In other words, Bush not only did not lie, he also was not wrong.
And, more to the point, are any of Bush's accusers seriously suggesting that we should not have invaded Iraq? Oh, no, not a whisper of that.
So what is all this about?
It's about campaign 2004, that's what it's about. Nibbling at the edges of a good president, in hopes of replacing him with somebody who'll nominate liberals to the Supreme Court and keep the dictatorship of the Left on moral and social issues in place, because they don't trust democracy.
And people who don't trust democracy are hardly going to worry about whether they're falsely accusing an honest man.
The irony is that they are accusing him of the very thing they are doing by accusing him: Lying to the American people.
A little while ago, when I finished my part in a conference of librarians in Houston, I took a taxi back to the airport. My driver was a black man whose name on the taxi license looked foreign. So I asked him where he was from.
Ethiopia, he told me.
Ah, I said. So you speak Amharic?
For some reason, the fact that I knew name of the most widely-spoken language in Ethiopia was all the encouragement he needed to tell me the story of how and why he got to America, which he hadn't told to any of his previous passengers.
He grew up in a privileged home in Addis Ababa. His father was an educated man and worked for the government. But under the totalitarian government of the time, he could see that this was no place to raise his family. He determined to take his family out of Ethiopia.
The father's mistake was that he was an honest man. So he mentioned his plans to someone that he trusted. And a few nights later, at three a.m., soldiers came to the door and dragged him out of the house without even giving him a chance to dress.
The family never saw him again. Nor were they told what had become of him. But they were lucky, even so -- because, like Saddam's government, the Ethiopian government at the time was prone to torturing a man's children in front of him or slaughtering whole families when it suited their purpose.

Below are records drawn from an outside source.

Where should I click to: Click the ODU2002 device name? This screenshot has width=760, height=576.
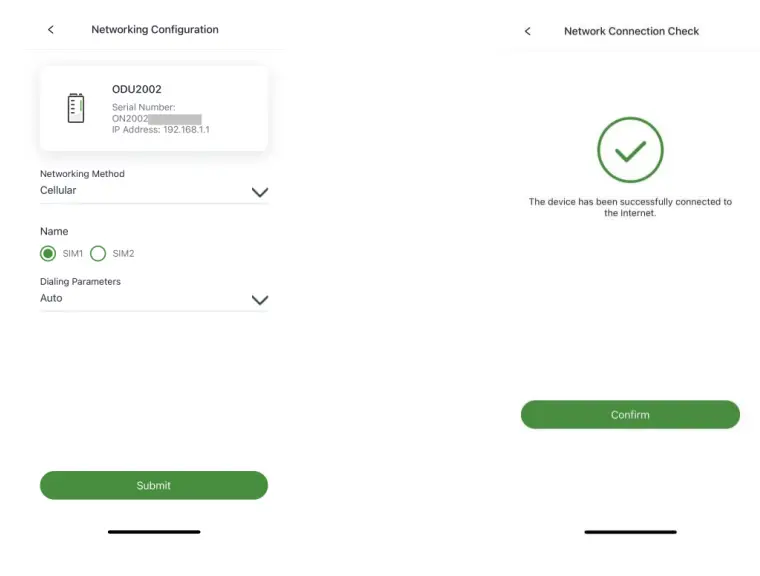coord(137,90)
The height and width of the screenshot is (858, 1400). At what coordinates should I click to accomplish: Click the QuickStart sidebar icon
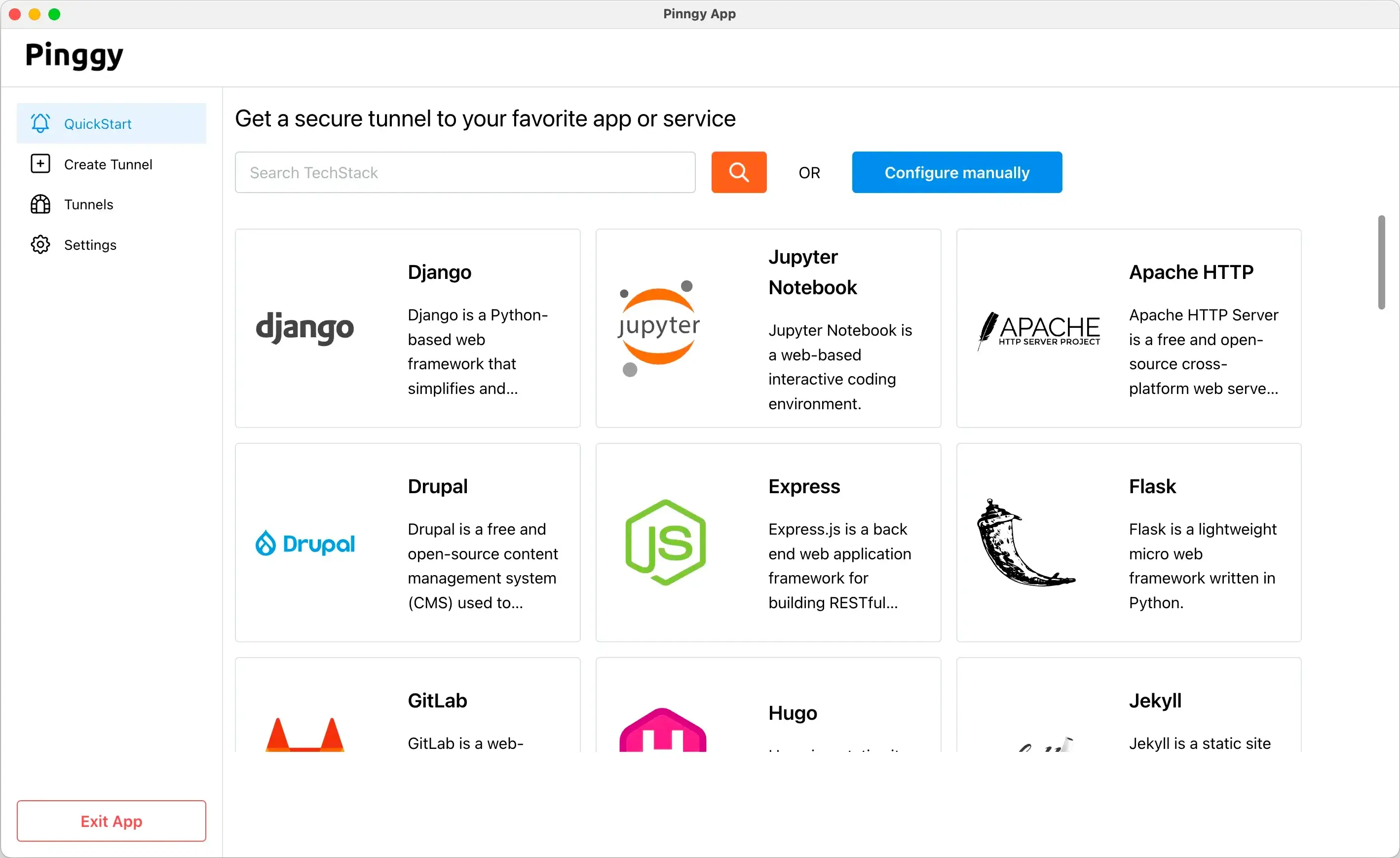pyautogui.click(x=40, y=123)
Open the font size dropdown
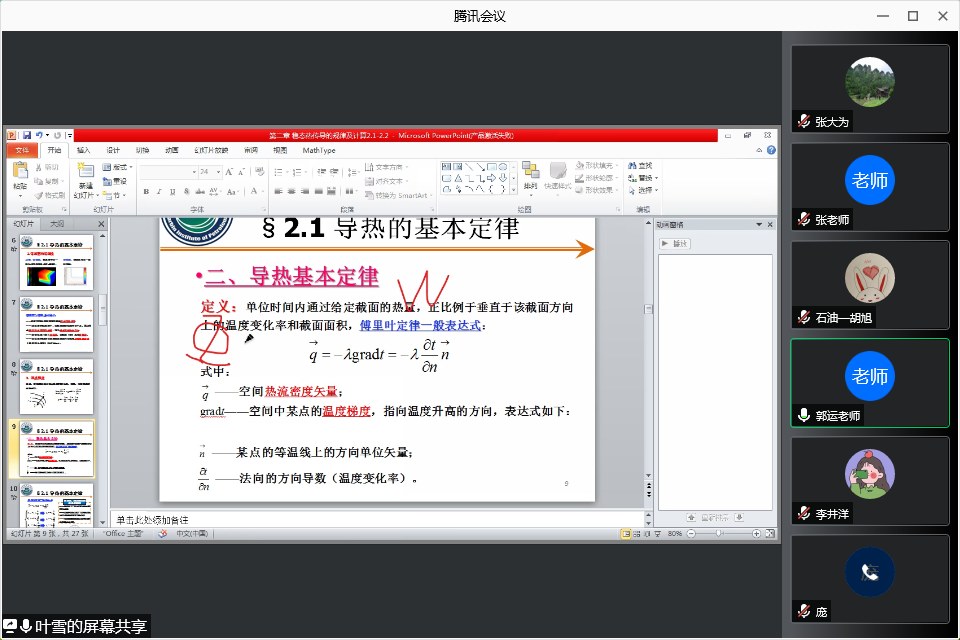Viewport: 960px width, 640px height. click(218, 172)
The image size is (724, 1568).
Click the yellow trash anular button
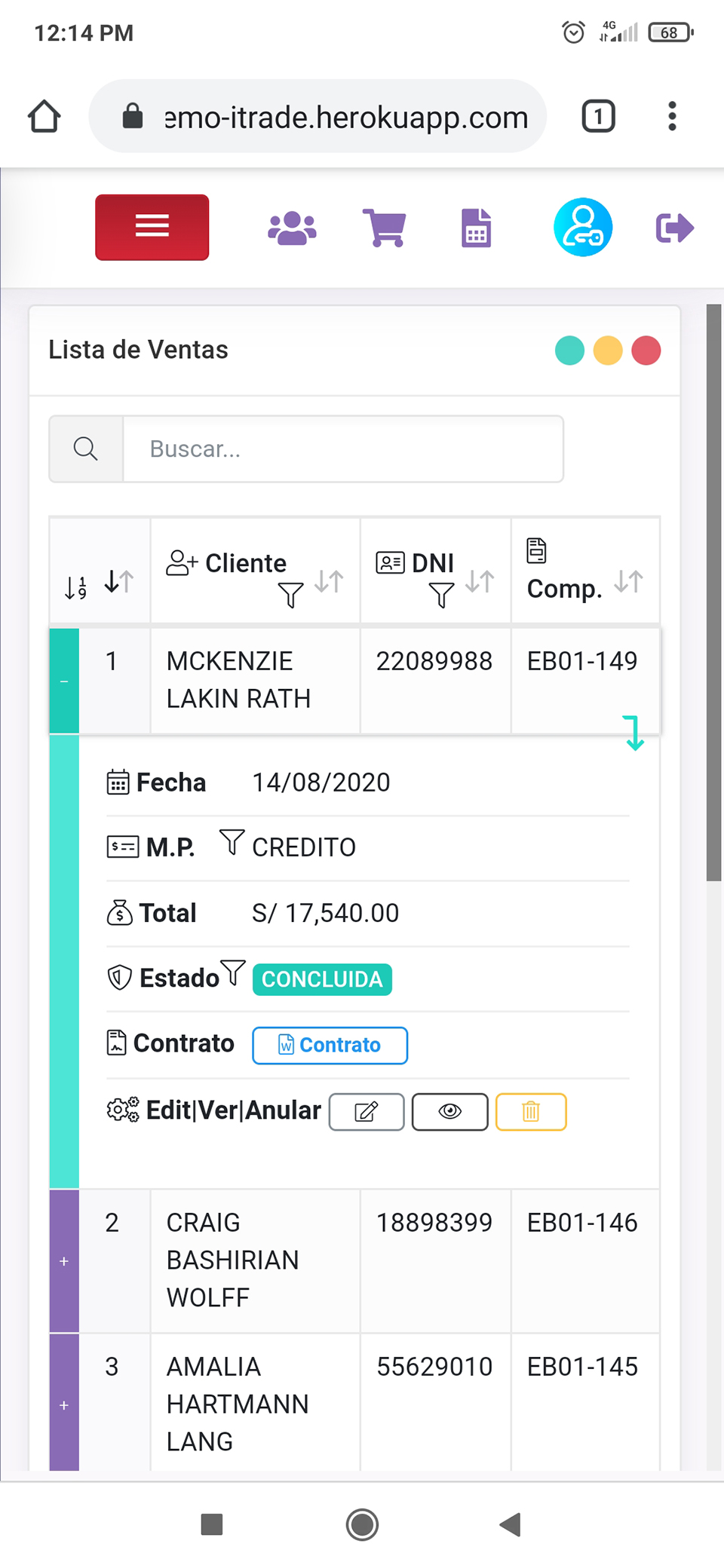coord(531,1112)
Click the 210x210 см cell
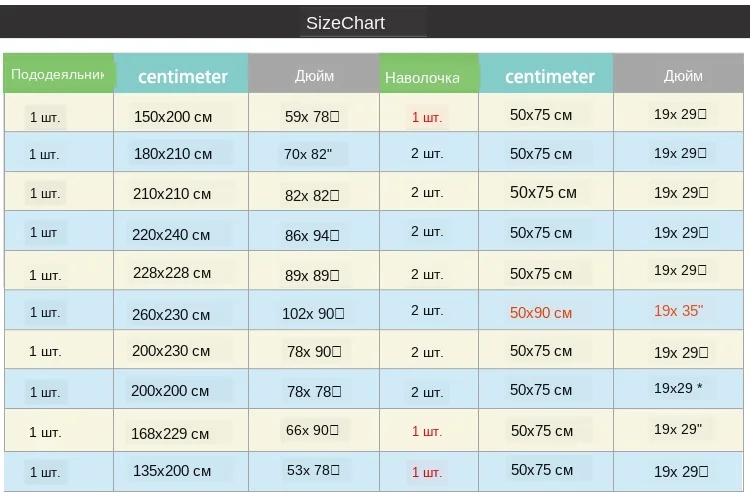750x502 pixels. coord(172,194)
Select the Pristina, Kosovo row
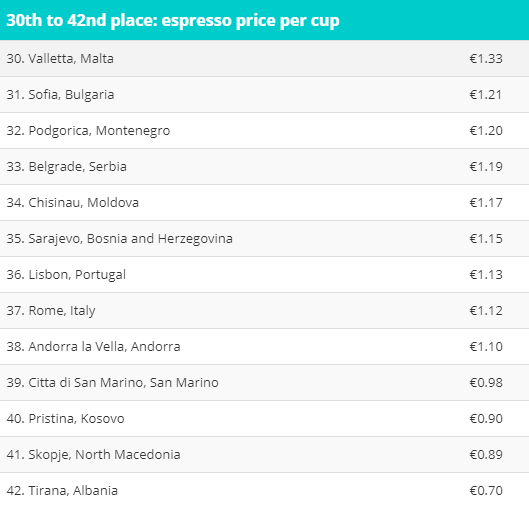This screenshot has width=529, height=506. (x=264, y=419)
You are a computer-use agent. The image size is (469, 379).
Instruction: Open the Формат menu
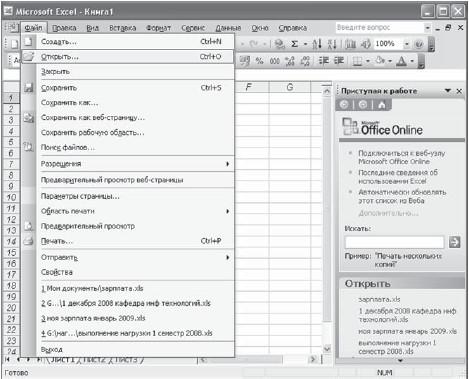pos(158,28)
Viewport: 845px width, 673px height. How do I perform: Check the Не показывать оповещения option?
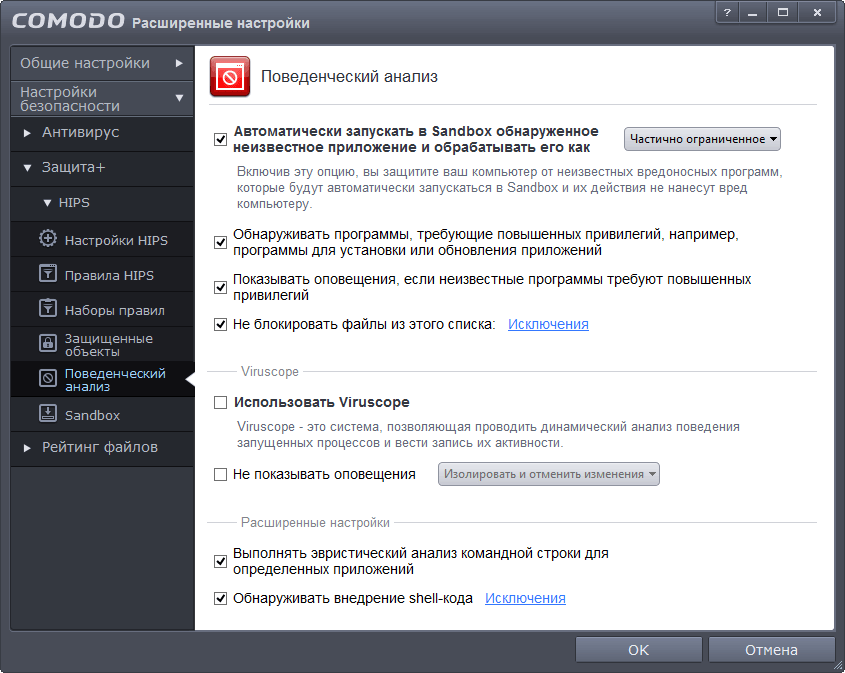point(221,474)
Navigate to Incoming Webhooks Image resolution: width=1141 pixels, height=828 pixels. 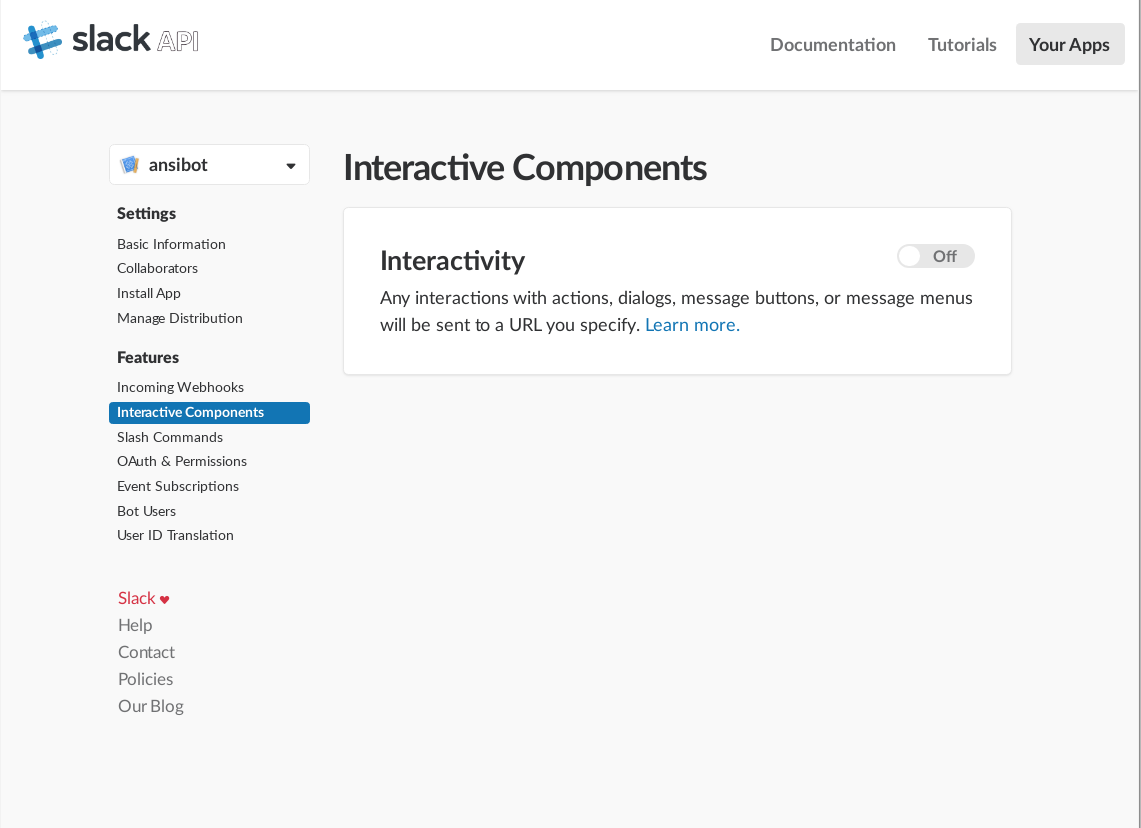[x=180, y=387]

Of course, with their father -- his influence and his income -- gone, there was scant hope of following through on his plans to leave the country.
Nevertheless, the family knew where things were headed, and so my driver, still young, got the help of a cousin in getting out of the country. The United States granted him asylum as a political refugee. (Apparently having your father murdered by the government is your ticket into the country -- too bad about those Latin Americans whose fathers, instead of being dead, are trying to enter America in order to get jobs that will let them keep their family from starving.)
In 1995, after the Ethiopian government fell, he went back home and married the woman he loved. He also searched for any kind of information about what had happened to his father, but found nothing.
He brought his wife back to the United States, and now they have a three-year-old son, whom they are raising without fear that someday he will see his father dragged out of the house by strangers.
"During all those years," he said, "we kept wishing for America to come and throw out our government. America was our only hope. Get to America ourselves. Or America come to us and set us free. I was jealous in the Gulf War. If only Ethiopia had oil like Kuwait! Then America would throw out our government."
He's a citizen of the United States now. "I am just like all the other people who came to America. For freedom, for opportunity. My son is just like any other American -- his ancestors came to this country so he could grow up as a free man."
And his parting words to me: "You write about me, that I say thank you to America. With all my heart, thank you."
So now I've passed along that message from Mohammed Kebret, a fellow American, and one who knows from experience just what freedom means.